◆ Provided data:
%%
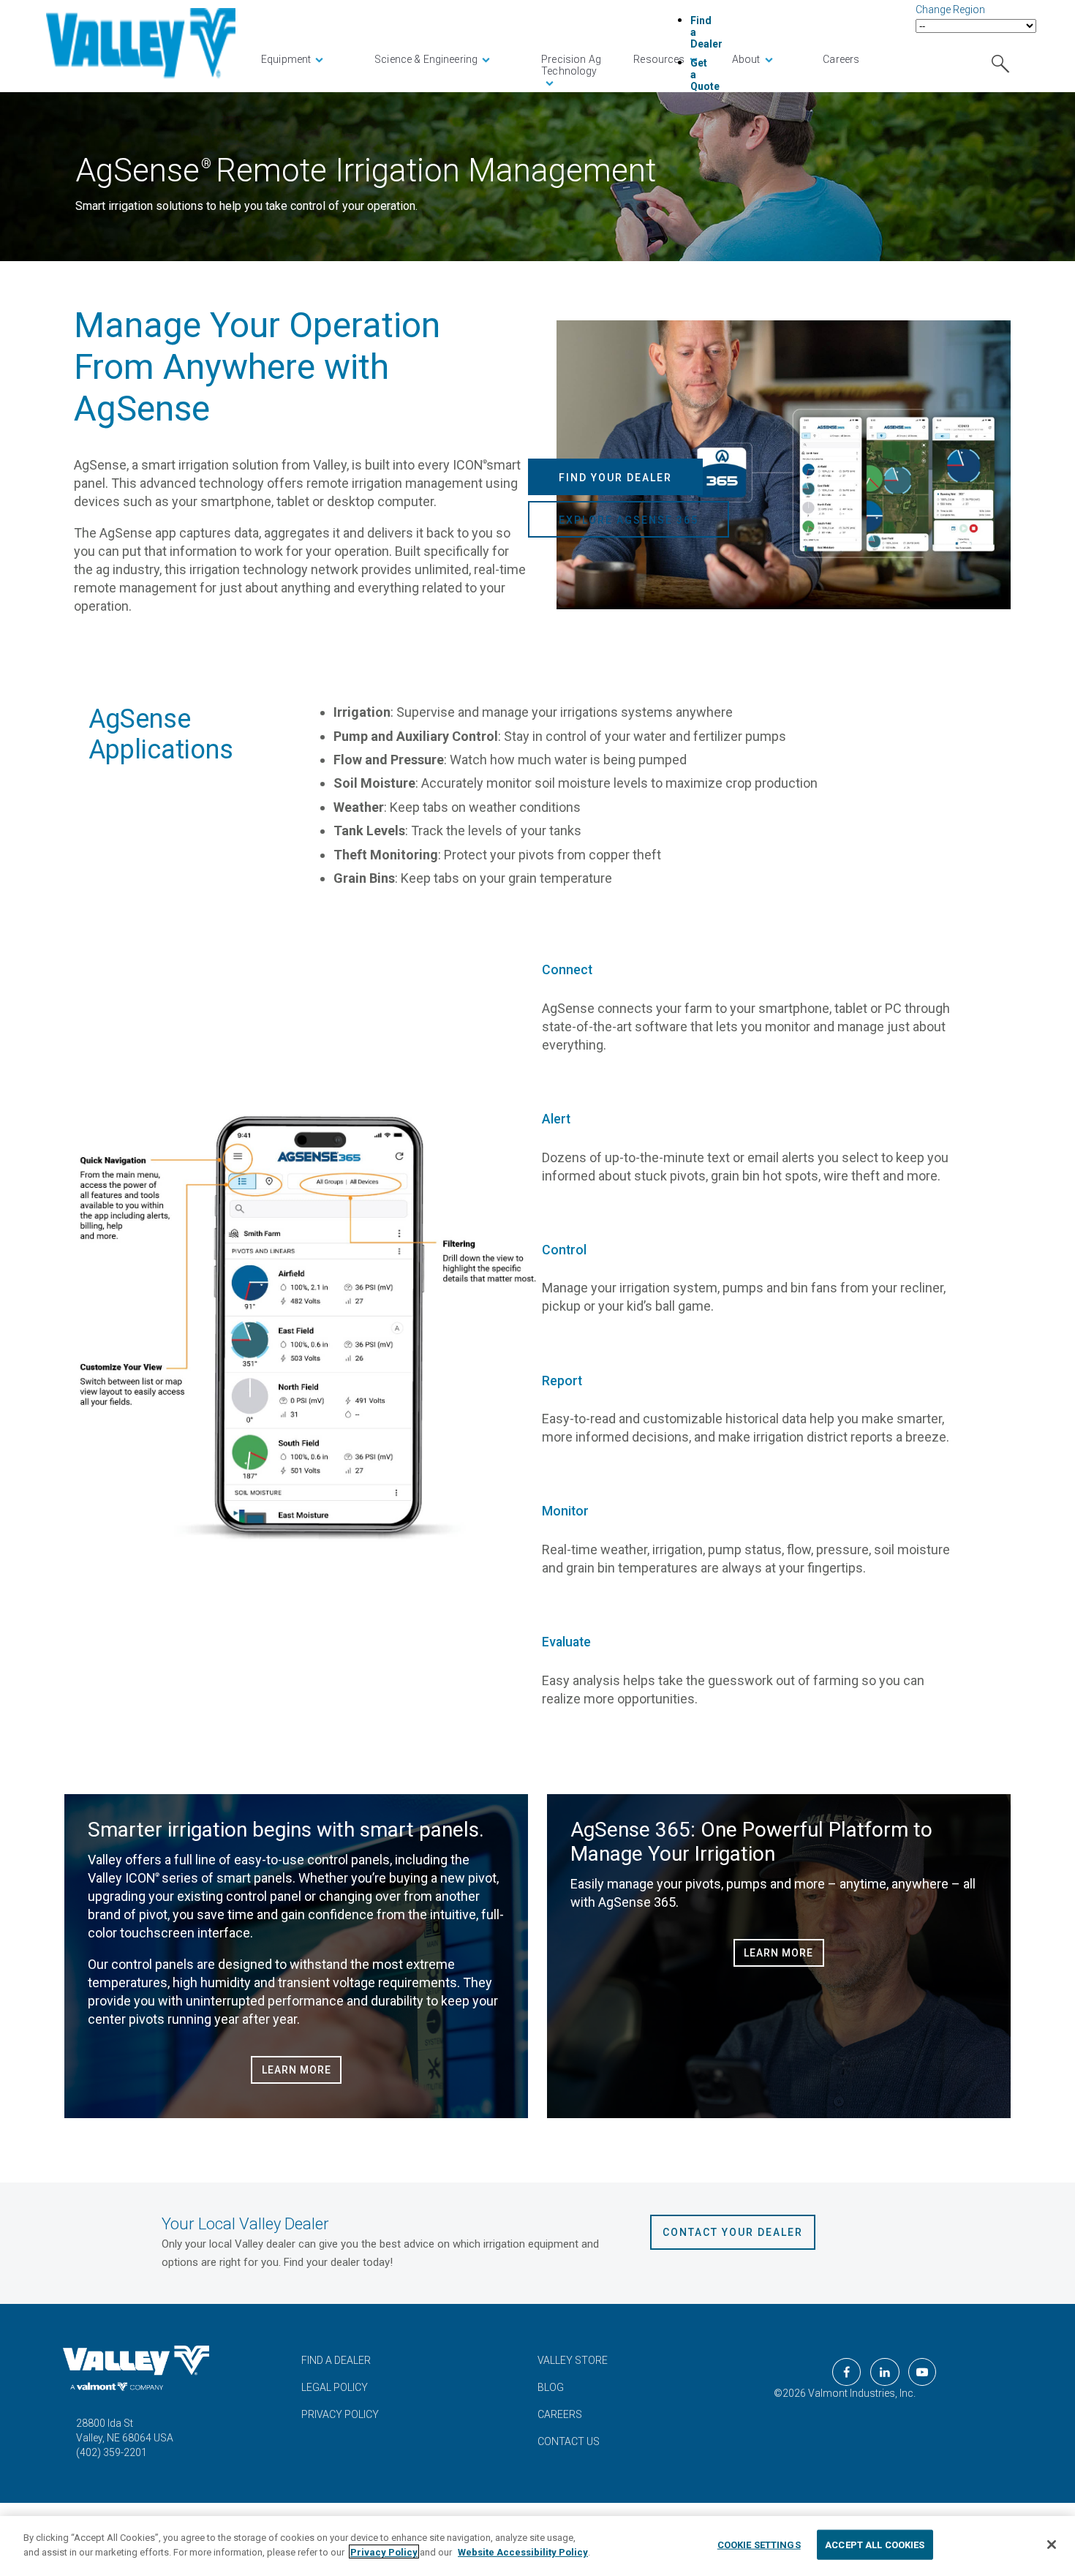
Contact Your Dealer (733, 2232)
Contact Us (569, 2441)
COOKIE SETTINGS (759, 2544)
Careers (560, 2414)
%%
%%
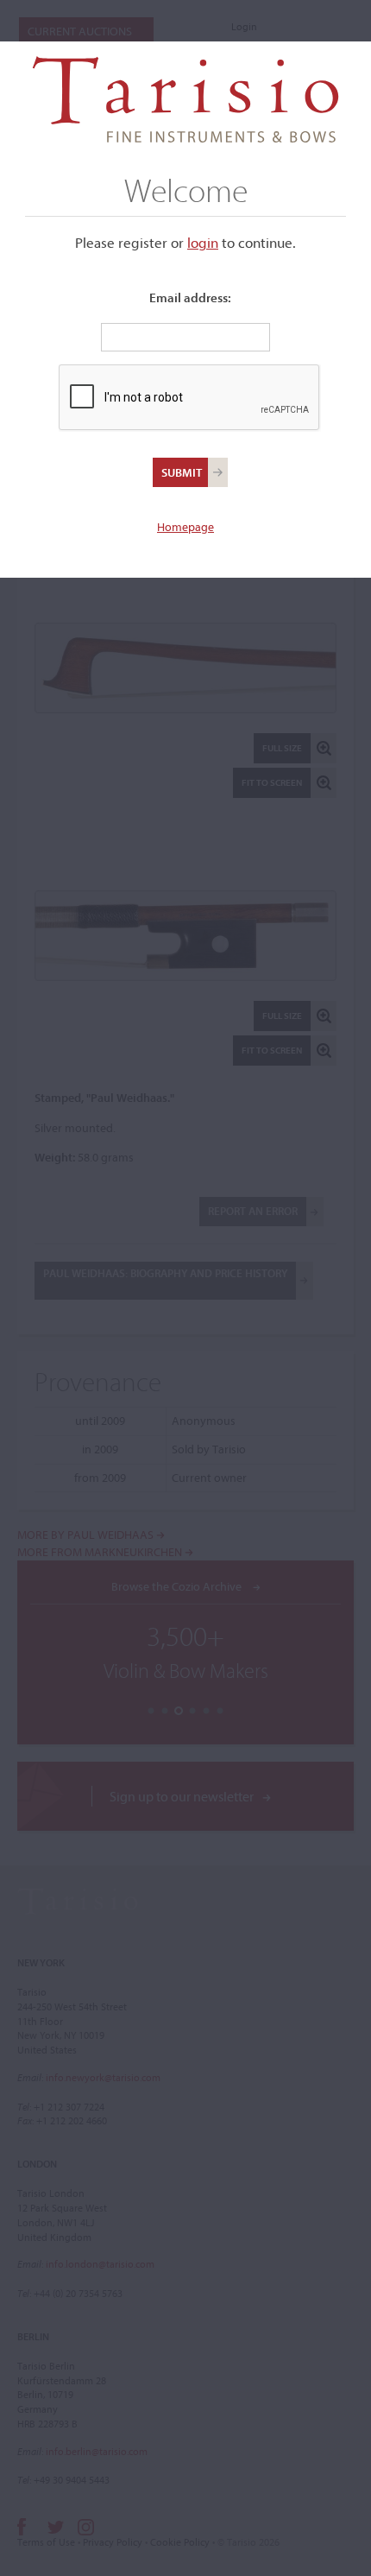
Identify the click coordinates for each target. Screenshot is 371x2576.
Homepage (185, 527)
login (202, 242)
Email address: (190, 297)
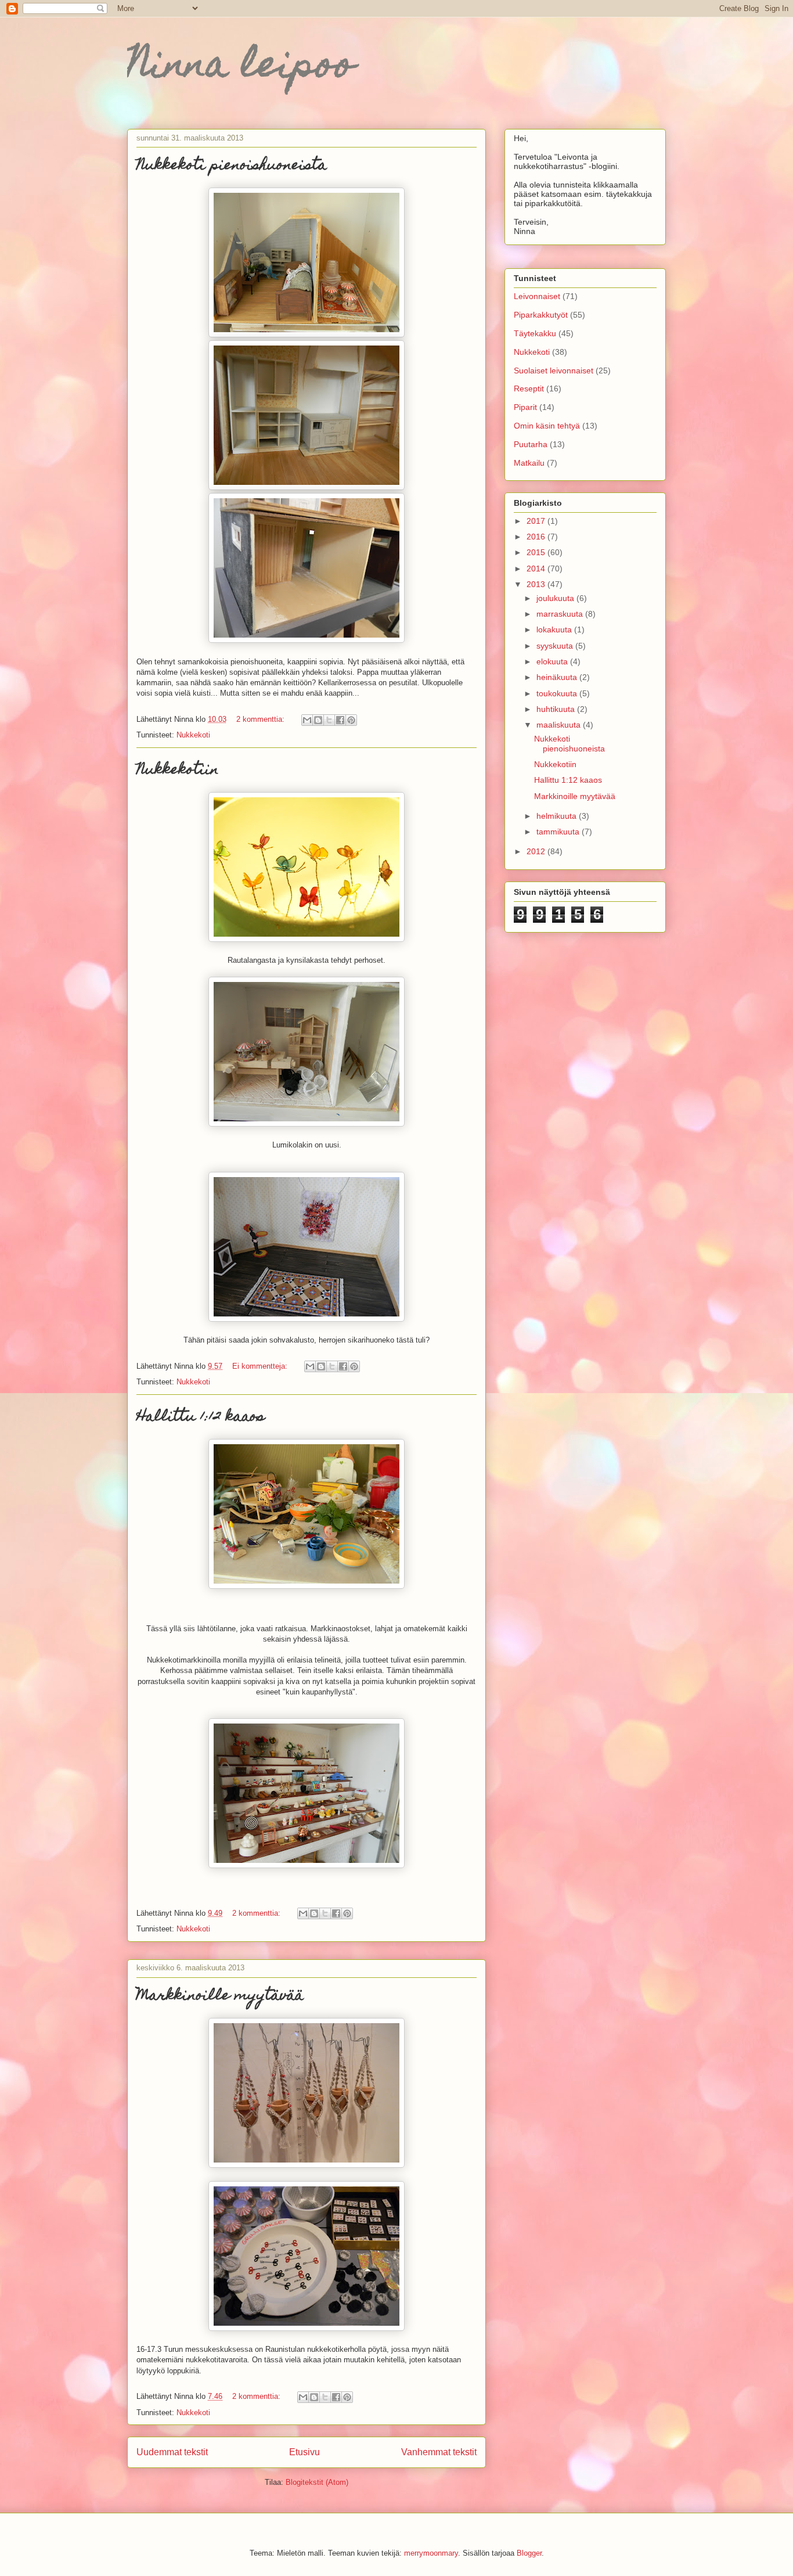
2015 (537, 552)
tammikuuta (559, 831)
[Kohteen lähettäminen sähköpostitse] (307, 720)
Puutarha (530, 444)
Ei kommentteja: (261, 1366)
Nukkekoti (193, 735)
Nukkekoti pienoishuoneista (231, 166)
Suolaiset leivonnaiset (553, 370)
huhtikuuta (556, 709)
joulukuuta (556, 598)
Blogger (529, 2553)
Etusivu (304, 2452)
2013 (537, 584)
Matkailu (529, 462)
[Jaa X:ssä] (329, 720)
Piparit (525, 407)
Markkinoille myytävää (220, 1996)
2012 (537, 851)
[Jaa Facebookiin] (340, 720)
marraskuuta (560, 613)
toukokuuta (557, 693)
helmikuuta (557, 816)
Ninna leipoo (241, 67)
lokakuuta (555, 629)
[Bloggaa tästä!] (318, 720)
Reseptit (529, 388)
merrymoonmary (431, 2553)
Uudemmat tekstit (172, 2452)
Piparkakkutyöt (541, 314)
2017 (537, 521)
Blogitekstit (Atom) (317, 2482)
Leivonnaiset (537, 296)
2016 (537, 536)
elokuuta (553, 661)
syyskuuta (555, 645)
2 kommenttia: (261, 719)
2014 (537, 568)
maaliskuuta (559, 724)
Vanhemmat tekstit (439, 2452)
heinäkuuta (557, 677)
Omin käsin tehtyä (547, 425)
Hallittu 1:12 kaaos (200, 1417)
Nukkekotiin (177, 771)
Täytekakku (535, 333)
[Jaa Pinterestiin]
%%
%%
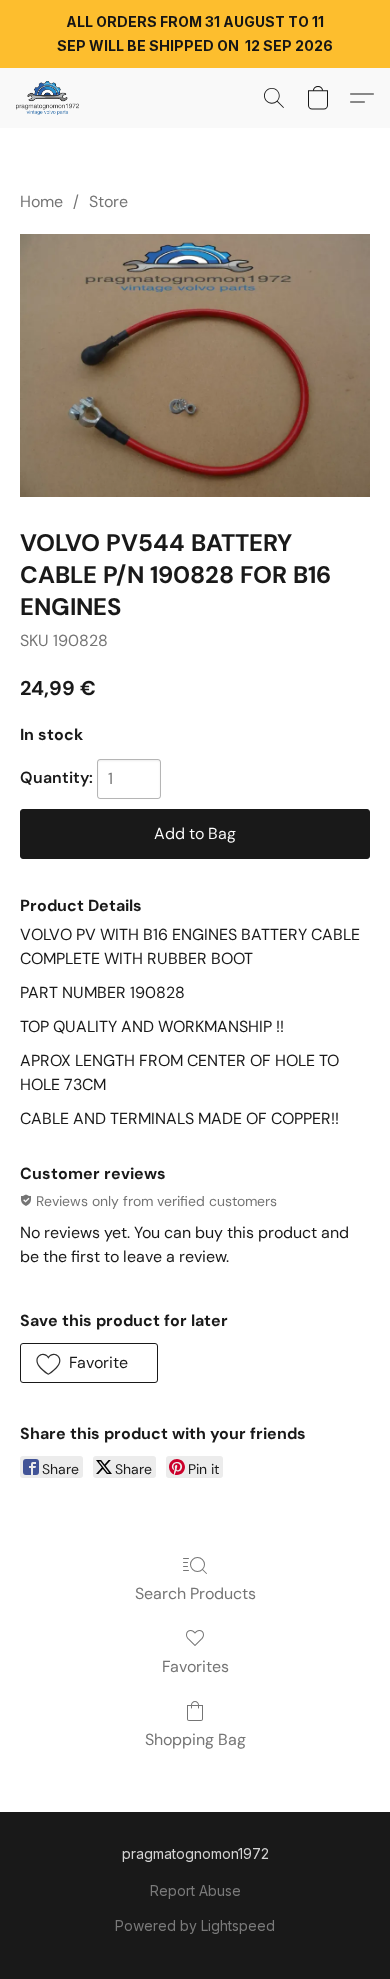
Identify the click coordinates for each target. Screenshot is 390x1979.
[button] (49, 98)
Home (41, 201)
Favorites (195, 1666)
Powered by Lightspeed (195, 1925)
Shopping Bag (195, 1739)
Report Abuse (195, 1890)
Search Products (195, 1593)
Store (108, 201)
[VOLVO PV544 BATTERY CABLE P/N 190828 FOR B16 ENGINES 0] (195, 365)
%%
◆ Problem requirements:
Output only an exact transcription of the lines above from the one with "Contact Your Dealer (733, 2232)" up to and including the one with "Careers (560, 2414)".

◆ Problem solution:
Contact Your Dealer (733, 2232)
Contact Us (569, 2441)
COOKIE SETTINGS (759, 2544)
Careers (560, 2414)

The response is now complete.